* ACTIVITY:
Search the records for the string "Switch" and return each line that has it.

[Recorded data]
BEGIN

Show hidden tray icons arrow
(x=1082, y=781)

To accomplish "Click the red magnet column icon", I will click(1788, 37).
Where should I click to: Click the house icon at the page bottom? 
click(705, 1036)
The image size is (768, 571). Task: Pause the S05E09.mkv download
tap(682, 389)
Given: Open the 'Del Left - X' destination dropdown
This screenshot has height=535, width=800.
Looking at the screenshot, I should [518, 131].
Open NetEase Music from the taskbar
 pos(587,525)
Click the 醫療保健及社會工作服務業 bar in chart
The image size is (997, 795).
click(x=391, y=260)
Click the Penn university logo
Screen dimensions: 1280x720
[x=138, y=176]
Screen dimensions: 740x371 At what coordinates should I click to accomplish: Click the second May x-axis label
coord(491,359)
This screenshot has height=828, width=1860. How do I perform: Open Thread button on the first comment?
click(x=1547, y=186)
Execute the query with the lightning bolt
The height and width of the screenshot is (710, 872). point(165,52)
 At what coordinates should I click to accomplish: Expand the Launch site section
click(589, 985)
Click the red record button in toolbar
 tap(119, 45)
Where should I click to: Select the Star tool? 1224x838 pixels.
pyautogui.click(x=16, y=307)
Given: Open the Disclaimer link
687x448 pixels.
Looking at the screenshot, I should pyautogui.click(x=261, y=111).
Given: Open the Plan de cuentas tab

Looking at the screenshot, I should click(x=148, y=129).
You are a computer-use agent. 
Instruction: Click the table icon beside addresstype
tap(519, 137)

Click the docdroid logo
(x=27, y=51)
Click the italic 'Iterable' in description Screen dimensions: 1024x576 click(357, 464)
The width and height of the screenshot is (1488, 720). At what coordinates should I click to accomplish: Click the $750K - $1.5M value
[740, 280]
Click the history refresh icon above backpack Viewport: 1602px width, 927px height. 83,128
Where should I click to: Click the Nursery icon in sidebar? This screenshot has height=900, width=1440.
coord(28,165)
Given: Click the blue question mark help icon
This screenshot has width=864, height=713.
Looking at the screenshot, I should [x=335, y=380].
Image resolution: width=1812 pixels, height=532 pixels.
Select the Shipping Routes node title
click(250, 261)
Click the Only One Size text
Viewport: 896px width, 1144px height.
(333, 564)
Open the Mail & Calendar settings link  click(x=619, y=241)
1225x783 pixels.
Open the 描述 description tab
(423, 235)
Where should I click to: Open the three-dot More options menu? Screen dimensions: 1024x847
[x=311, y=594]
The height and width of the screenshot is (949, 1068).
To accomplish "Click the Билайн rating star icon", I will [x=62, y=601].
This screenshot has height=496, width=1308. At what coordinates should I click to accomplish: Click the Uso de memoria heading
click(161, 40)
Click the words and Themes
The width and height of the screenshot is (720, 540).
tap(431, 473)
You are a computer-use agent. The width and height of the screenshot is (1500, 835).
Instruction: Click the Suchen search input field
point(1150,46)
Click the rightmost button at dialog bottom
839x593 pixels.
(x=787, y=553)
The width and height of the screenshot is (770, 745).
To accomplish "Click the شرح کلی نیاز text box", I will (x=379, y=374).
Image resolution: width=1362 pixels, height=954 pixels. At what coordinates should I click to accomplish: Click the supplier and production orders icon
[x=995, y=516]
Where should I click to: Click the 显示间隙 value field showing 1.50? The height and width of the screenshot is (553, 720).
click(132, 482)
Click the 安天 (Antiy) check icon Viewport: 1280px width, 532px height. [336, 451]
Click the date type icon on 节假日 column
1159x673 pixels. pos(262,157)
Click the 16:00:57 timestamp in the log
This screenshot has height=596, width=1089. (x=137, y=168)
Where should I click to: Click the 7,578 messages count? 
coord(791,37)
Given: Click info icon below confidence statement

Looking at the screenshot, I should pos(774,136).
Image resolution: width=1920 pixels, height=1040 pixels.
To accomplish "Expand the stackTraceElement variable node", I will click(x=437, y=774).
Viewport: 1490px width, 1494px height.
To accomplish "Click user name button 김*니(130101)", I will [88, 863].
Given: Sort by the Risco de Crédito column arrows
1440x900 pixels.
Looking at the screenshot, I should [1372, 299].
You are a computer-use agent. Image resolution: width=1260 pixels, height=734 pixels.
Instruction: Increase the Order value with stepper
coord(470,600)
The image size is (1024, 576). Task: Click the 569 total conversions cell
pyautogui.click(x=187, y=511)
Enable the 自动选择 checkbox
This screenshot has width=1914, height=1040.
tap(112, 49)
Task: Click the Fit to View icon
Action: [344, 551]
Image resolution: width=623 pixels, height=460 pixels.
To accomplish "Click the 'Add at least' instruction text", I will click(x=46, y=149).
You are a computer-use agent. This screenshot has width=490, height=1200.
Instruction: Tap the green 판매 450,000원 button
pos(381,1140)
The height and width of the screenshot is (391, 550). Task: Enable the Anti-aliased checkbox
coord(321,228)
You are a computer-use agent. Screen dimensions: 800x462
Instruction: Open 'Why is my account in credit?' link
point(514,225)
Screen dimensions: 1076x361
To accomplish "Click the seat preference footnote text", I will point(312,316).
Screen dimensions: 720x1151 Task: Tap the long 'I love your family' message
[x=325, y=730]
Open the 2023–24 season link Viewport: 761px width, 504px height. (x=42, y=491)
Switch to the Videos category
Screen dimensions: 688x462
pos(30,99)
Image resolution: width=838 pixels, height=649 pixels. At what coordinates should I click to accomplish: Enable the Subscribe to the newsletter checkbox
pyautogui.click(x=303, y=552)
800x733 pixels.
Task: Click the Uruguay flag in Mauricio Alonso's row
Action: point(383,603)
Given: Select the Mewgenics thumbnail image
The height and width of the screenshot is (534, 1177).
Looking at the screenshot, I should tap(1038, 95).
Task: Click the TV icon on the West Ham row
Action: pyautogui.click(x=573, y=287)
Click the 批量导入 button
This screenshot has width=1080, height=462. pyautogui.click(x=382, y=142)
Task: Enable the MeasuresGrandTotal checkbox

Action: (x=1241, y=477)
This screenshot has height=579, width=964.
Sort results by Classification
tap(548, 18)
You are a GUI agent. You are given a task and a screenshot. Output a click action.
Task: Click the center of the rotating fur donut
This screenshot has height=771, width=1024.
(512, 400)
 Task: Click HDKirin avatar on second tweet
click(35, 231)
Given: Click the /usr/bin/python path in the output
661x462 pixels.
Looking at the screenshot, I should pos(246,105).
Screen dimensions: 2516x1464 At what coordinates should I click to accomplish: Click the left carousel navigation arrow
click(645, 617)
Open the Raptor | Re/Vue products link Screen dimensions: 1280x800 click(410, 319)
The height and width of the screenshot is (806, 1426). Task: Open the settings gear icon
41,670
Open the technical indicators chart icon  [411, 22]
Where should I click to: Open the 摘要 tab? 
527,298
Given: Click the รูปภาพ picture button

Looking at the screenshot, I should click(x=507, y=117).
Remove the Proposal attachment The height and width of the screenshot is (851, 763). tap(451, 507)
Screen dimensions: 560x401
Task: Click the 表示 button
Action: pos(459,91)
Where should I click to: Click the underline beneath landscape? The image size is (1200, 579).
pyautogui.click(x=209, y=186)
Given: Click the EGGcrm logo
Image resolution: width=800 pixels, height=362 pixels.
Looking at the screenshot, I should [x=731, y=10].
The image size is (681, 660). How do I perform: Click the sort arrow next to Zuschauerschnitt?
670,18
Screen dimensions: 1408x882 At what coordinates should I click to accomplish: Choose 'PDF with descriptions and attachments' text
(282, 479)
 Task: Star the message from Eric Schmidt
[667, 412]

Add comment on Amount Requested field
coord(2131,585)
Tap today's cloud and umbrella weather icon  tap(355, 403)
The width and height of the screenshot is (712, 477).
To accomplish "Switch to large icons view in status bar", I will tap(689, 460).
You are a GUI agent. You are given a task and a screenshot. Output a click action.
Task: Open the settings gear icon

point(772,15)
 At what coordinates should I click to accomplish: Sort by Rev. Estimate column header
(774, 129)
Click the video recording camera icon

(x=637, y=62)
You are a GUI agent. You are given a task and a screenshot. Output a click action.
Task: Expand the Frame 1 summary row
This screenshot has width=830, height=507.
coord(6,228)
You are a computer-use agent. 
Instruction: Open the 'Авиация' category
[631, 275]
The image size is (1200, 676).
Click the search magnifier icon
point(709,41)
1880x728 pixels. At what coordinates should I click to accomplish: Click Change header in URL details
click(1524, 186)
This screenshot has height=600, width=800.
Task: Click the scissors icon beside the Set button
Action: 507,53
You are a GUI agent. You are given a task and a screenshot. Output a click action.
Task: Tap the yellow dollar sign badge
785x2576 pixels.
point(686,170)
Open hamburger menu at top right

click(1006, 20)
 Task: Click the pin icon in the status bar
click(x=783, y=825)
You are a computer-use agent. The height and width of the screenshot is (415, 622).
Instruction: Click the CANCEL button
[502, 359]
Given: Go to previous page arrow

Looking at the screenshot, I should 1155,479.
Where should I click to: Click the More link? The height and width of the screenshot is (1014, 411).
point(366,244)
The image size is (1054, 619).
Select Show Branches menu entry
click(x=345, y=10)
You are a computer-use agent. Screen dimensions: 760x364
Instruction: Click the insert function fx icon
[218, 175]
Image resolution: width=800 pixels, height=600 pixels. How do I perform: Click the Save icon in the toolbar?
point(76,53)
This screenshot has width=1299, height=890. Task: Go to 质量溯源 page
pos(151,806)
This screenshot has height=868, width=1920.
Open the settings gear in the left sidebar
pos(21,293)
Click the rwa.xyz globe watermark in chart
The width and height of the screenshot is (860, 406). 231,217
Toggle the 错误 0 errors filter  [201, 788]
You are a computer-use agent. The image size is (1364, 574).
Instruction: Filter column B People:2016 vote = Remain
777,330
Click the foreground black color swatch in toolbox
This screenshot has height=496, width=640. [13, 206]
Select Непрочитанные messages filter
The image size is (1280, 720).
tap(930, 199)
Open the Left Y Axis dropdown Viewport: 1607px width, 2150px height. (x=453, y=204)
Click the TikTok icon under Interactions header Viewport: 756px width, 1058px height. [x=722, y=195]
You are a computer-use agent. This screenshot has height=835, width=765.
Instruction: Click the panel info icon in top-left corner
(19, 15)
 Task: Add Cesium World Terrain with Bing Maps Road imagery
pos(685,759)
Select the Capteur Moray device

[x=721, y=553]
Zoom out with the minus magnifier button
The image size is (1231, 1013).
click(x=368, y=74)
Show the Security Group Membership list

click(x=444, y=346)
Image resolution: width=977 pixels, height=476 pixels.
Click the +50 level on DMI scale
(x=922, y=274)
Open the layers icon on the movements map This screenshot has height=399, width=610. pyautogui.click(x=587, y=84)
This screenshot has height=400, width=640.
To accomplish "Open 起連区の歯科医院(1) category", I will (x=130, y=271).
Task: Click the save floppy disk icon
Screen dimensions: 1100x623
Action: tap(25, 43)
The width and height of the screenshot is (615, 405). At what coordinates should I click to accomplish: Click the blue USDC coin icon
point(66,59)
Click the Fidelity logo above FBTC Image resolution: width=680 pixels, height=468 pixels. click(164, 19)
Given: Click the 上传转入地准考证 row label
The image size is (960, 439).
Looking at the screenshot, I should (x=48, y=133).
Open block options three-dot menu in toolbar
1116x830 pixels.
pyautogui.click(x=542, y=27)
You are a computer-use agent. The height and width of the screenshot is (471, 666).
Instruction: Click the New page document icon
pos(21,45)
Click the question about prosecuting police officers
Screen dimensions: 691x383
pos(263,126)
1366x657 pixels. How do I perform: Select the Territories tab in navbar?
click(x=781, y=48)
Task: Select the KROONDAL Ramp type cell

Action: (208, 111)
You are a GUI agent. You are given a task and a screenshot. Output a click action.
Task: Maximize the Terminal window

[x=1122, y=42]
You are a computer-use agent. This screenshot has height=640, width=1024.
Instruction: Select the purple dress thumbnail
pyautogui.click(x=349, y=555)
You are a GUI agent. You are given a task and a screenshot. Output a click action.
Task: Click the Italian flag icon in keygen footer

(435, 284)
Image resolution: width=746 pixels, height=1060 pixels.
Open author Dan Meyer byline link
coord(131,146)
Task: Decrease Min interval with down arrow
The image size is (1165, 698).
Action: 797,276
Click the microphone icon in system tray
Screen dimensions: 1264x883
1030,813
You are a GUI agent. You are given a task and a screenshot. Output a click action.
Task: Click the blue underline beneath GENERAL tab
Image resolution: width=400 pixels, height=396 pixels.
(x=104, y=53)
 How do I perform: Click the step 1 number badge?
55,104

END

* FINISHED EXERCISE:
Switch to the Videos category
To accomplish "Switch to large icons view in status bar", I will tap(689, 460).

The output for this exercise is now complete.